Textauszug:
Swissquote und Swatch könnten unterschiedlicher nicht sein. Während die Valoren von Swissquote im vergangenen Jahr zeitweise über 85 Prozent avancierten, verloren die Swatch-Titel im gleichen Zeitraum mehr als 15 Prozent.

Die Geschäfte der Onlinebank aus Gland laufen hervorragend. Seit Oktober 2023 steigt der Aktienkurs bis am gestrigen Montag ohne wesentliche Rückschläge und die Kursziele und Ratings werden seit Januar 2024 abermals nach oben angepasst. Der starke Kursanstieg lässt Analysten nun vorsichtiger werden. Seit Anfang des Jahres haben zwei Experten die Swissquote-Valoren um mindestens ein Level herabgestuft, während nur einer sie noch hochgestuft hat. Vier Analysten legen den Investoren die Aktie derzeit zum Kauf nahe, während vier sie zum Halten und einer zum Verkauf empfehlen.

Swatch ist das Spiegelbild von Swissquote. Seit März 2023 sinken die Aktien des Uhrenkonzerns fast unaufhaltsam, wobei sie sich seit November 2024 in einem Bodenbildungsprozess befinden - also eine Phase, in der der Aktienkurs nach längeren Verlusten stabil bleibt und sich möglicherweise erholt. Experten passen seit Mai 2023 die Kursziele abermals nach unten an. Bis September 2024 hinkten sie dem Wertverlust der Aktien hinterher. Nun kommen sie ihm voraus. 

Zwei hierzulande unbekannte Bewertungshäuser empfehlen die Swatch-Akten derzeit zwar zum Kauf, doch die überwältigende Mehrheit der Experten hat Bedenken. Elf Analysten bewerten sie mit einem «Halten», während zwölf Spezialisten trotz der niedrigen Bewertung weiterhin eine Verkaufsempfehlung aussprechen. 14 dieser 23 Analysten haben das Rating in den vergangenen Monaten um mindestens eine Stufe gesenkt.

Arbeitsauftrag 1:
Wie viele Analysten raten im Textauszug derzeit zum Kauf der Swissquote-Aktie?
Arbeitsauftrag 2:
Liste sämtliche Monatsangaben mit Jahreszahl auf, die im Textauszug genannt werden.
Arbeitsauftrag 3:
Setze den Textauszug über Swissquote und Swatch im Anschluss an seinen letzten Satz fort.
Für diese Übung sind die Daten ohne Belang.

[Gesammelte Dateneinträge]
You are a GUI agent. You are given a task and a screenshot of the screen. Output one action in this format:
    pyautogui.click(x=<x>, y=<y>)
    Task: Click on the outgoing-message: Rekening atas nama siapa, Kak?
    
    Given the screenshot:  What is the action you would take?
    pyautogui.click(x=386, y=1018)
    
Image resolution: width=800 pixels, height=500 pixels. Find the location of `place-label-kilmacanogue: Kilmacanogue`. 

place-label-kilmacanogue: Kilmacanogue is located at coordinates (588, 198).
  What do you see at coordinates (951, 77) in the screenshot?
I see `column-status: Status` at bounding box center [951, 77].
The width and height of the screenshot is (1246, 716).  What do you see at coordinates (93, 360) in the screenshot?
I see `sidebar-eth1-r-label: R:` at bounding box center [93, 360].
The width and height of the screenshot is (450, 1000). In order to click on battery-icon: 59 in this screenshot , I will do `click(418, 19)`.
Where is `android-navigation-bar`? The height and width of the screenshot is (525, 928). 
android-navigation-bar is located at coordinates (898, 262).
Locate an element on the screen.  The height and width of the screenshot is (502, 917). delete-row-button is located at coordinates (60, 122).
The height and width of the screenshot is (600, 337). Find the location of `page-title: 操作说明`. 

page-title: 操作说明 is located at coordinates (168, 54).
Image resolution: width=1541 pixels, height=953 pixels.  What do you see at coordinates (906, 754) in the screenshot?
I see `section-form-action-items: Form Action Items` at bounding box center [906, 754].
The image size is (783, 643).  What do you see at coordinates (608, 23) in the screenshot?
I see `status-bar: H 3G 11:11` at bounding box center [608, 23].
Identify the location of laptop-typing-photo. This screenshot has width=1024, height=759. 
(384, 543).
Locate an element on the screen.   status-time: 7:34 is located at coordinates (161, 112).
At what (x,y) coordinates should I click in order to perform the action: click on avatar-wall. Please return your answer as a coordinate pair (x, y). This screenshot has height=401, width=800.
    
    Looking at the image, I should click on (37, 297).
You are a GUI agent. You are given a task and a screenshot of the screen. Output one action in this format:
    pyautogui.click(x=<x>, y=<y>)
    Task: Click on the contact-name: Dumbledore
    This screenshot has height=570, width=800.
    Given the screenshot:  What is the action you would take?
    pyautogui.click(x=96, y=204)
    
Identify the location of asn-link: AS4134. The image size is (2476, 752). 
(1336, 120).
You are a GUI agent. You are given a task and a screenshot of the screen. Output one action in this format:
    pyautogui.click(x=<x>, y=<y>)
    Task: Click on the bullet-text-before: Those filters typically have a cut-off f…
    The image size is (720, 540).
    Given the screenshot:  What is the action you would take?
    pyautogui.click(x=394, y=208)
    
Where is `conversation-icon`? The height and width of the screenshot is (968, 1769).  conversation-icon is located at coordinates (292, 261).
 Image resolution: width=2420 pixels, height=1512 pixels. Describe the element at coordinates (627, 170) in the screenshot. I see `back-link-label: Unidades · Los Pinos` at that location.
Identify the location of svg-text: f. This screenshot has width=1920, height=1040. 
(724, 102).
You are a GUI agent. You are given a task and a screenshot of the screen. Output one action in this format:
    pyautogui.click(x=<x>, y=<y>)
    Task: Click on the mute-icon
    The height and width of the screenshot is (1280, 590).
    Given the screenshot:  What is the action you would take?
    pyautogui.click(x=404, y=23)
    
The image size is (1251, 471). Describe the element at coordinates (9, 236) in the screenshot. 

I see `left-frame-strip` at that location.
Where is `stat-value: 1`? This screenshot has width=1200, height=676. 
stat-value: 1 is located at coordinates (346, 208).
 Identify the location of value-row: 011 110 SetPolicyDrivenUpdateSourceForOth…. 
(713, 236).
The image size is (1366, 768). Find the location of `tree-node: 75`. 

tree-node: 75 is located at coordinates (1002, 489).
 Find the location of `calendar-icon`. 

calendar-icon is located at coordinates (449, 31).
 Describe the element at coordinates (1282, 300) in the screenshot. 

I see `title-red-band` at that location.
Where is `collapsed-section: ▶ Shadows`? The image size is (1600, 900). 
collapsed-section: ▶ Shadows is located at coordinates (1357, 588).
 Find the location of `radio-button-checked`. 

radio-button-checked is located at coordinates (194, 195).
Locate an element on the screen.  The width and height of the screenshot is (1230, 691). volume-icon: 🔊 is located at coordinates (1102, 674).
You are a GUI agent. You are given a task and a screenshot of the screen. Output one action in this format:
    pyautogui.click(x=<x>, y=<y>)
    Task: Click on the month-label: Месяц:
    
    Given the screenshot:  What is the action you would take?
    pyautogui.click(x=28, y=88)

Übungsergebnis 1:
Vier Analysten.

Übungsergebnis 2:
Oktober 2023, Januar 2024, März 2023, November 2024, Mai 2023, September 2024

Übungsergebnis 3:
Analysten unterschätzen Bewegungen und Swatch als Ausnahme

So wie das Kurspotenzial von DocMorris, SoftwareOne oder Barry Callebaut nicht automatisch ein Kaufargument ist, ist das Verlustpotenzial der Swissquote-Titel nicht zwingend ein Grund zur Sorge. Der Marktkonsens unterhalb des derzeitigen Aktienkurses signalisiert lediglich, dass die Analysten die Stärke des Geschäftsganges und den Kursanstieg unterschätzt haben. Das Unterschätzen von Kursbewegungen in beide Richtungen kommt sehr häufig vor. Somit ist es unmöglich, Wendepunkte anhand der Kursziele verlässlich zu identifizieren. Doch in der allgemeinen Einschätzung liegen die Analysten nicht immer ganz daneben.

Beispiel: cash.ch berichtete im September vergangenen Jahres über Givaudan als die Aktie mit dem tiefsten Kursziel im SPI. Das Verlustpotenzial des Aromen- und Riechstoffherstellers betrug 10 Prozent, während abermalige Ratingreduktionen festgestellt wurden. Seither haben die Aktien etwa 12 Prozent eingebüsst. Das Verlustpotenzial wurde damit «eingelöst».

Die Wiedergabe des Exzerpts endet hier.